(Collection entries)
::::
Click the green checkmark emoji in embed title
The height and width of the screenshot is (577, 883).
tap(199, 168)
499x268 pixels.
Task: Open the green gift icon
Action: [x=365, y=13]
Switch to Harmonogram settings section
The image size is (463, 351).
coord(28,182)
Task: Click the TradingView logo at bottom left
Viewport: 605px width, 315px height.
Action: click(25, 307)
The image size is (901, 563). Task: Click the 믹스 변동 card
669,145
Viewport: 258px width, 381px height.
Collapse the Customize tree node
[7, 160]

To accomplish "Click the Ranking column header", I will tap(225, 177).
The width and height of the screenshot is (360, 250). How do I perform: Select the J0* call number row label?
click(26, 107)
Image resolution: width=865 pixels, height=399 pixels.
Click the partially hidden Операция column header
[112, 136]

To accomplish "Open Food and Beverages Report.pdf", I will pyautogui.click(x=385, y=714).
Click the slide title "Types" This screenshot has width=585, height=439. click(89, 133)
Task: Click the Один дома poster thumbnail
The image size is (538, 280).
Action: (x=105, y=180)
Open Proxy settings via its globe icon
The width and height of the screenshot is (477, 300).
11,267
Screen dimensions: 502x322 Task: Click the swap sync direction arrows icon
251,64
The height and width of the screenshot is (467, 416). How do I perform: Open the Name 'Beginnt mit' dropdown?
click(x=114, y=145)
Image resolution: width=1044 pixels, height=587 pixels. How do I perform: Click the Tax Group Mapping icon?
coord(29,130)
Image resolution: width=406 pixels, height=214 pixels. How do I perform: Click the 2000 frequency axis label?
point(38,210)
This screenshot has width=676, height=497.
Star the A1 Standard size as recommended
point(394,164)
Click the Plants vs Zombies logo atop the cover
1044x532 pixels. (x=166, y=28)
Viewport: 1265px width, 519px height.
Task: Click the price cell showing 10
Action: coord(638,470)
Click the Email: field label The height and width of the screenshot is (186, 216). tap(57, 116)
::::
EXERCISE INSTRUCTIONS — Only the lines from the one containing "Click the Plants" through the last line of the records are to be set down, exactly as they appear.

EXERCISE OUTPUT —
Click the Plants vs Zombies logo atop the cover
1044x532 pixels. (x=166, y=28)
Viewport: 1265px width, 519px height.
Task: Click the price cell showing 10
Action: coord(638,470)
Click the Email: field label The height and width of the screenshot is (186, 216). tap(57, 116)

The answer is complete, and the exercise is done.